Correspondence Search

SfM의 첫번째 stage로써 correspondence search process는 input image들 $\mathcal I = \{I_i|i=1...N_I\}$ 에서 scene overlap을 찾아내고, 이러한 overlapping image들에서 같은 projection point들을 찾아낸다.

최종적으로 이 process의 output은 geometrically verified image pair $\bar{\mathcal C}$ 와 각 point에 대한 image projection의 graph이다.

이 process는 feature extraction / matching / geometric verification process을 포함한다.

Feature Extraction

먼저 각 image $I_i$ 의 location $x_j\in\mathbb R^2$ 에서 appearance descriptor $f_j$ 로 표현되는 local feature set을 추출한다.

\mathcal F_i=\{(x_j,f_j) |k=1...N_{F_i}\}

이러한 feature는 여러 이미지에서 쉽게 detect되야하므로, radiometric/geometric 변화에 invariant해야 한다.

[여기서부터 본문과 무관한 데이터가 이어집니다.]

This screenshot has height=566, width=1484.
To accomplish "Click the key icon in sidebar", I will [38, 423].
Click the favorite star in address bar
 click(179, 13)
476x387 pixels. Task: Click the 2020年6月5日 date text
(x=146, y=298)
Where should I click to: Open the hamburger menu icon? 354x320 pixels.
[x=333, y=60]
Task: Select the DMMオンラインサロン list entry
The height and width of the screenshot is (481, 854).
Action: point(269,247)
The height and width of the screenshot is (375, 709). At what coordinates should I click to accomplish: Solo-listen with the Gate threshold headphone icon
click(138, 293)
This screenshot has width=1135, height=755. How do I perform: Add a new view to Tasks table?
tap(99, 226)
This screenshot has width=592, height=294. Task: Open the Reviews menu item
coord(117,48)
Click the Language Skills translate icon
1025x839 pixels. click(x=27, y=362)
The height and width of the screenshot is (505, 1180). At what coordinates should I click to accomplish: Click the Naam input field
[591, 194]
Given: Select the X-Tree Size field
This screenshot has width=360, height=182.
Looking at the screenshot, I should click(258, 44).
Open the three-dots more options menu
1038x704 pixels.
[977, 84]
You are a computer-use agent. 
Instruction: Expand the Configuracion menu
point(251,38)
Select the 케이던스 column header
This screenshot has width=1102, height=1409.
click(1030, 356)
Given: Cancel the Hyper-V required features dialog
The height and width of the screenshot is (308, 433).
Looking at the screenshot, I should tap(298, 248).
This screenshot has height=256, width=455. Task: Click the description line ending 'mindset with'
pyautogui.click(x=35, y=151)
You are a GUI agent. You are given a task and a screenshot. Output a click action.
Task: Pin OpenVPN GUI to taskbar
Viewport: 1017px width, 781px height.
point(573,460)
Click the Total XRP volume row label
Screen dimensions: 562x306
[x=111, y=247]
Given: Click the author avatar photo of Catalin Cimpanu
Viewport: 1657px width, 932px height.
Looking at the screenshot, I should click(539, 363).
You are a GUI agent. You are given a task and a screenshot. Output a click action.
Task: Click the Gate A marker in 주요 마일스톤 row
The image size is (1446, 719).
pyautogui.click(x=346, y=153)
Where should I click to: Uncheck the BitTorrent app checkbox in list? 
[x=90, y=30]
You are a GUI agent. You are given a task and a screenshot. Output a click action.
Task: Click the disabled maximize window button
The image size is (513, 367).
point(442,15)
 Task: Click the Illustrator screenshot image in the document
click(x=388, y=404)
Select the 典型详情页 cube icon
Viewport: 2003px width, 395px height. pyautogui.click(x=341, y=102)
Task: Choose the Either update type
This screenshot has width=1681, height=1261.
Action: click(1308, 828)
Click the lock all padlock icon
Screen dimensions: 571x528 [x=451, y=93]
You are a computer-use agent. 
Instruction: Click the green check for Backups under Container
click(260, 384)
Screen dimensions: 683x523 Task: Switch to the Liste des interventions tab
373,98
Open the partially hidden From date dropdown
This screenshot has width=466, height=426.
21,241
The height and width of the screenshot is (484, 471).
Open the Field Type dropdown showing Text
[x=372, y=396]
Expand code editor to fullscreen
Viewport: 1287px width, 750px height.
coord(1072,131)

Feature extractor로는 SIFT가 가장 흔히 사용되는 방식이다. SIFT는 간단하게 아래 과정을 통해 feature point를 추출. (Distinctive Image Features from Scale-Invariant Keypoints)

1) Scale-space extrema detection: 다양한 scale에서 극점 찾기
2) Keypoint localization: 극값의 위치 찾기
3) Orientation assignment: keypoint에 방향을 할당
4) Keypoint descriptor: keypoint에 feature 부여

아래 이미지 출처
https://docs.opencv.org/4.x/da/df5/tutorial_py_sift_intro.html

Matching

다음으로 SfM은 feature $\mathcal F_i$ 를 이미지의 appearance description으로 활용해서, 같은 scene part를 보고있는 이미지들을 찾아낸다.

이를 위해 이미지끼리 비슷한 feature들을 searching하여 feature correspondence를 구한다. Feature matching 방법도 다양한게 있다.

Feature matching의 결과로는 overlapping image pair $\mathcal C=\{\{I_a,I_b\} | I_a,I_b \in\mathcal I,a <b\}$ 와 관련된 feature correspondence $\mathcal M_{ab}\in\mathcal F_a \times\mathcal F_b$ 를 얻게 된다.

아래 이미지 출처
https://docs.opencv.org/4.x/dc/dc3/tutorial_py_matcher.html

Geometric Verification

세번째로는 위에 Feature matching에서 구한 overlapping image pair $\mathcal C$ 를 verify한다.

Feature matching stage에서 구한 image pair는 오직 appearance만을 보고 구한 것이기 때문에, matching된 feature들이 실제로 같은 scene point에 mapping된다고 할 수는 없다.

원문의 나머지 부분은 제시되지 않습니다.